*What the exercise asks*
Using the records that follow, copy every line containing the word "computer".

Segment Start: Provided entries

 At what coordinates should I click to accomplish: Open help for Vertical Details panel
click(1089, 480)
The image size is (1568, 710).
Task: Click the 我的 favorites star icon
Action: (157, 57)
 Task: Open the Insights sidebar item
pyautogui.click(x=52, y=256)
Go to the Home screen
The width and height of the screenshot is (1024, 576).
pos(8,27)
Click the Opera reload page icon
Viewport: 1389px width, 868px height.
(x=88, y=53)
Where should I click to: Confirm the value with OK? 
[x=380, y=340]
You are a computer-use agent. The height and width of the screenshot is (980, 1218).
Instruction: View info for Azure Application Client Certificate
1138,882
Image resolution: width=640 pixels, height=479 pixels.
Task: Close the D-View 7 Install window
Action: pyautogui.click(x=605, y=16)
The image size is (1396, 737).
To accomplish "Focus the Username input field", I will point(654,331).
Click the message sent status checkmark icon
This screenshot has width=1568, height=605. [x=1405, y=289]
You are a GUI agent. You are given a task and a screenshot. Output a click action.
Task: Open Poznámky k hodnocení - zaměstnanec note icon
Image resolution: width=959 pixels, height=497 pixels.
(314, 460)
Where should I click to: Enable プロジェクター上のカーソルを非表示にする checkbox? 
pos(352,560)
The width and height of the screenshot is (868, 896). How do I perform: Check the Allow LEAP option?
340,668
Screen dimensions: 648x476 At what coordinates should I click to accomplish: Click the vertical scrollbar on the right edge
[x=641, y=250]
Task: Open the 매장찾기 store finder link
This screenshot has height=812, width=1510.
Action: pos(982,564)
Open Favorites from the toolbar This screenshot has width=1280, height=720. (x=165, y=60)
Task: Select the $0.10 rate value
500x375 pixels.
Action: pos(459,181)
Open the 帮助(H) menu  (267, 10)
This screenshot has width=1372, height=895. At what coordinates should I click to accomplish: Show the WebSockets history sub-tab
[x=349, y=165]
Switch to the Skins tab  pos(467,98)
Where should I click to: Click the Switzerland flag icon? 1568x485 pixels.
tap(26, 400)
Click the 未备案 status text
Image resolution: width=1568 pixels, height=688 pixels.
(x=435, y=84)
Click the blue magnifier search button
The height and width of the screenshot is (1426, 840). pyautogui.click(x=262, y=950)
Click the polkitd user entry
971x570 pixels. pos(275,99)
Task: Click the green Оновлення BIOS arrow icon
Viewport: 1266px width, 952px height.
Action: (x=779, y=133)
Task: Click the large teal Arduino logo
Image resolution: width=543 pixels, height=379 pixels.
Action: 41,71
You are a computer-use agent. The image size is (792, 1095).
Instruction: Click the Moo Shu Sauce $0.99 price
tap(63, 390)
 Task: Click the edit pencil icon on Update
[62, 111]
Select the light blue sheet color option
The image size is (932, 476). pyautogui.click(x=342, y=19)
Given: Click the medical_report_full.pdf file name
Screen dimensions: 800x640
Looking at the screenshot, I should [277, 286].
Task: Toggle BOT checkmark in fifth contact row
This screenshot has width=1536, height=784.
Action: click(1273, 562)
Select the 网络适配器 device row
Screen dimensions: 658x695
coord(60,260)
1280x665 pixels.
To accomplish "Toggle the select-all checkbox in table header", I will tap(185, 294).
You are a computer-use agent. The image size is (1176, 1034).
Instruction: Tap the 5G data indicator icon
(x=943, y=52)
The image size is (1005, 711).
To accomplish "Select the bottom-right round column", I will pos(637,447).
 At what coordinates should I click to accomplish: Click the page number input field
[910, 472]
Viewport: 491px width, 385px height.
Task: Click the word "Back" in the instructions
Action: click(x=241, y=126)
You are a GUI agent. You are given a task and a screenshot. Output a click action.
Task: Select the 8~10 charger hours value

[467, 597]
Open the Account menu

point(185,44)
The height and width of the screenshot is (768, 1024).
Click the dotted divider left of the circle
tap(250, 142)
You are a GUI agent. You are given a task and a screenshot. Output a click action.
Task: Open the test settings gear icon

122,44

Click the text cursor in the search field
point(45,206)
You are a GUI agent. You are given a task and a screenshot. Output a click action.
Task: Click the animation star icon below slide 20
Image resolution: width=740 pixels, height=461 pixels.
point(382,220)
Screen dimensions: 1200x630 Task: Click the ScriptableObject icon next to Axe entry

Segment End: Provided entries

*Solution for this problem*
You are a computer-use agent. The height and width of the screenshot is (980, 1218).
You are a computer-use agent. The image size is (792, 1095).
You are a computer-use agent. The image size is (1176, 1034).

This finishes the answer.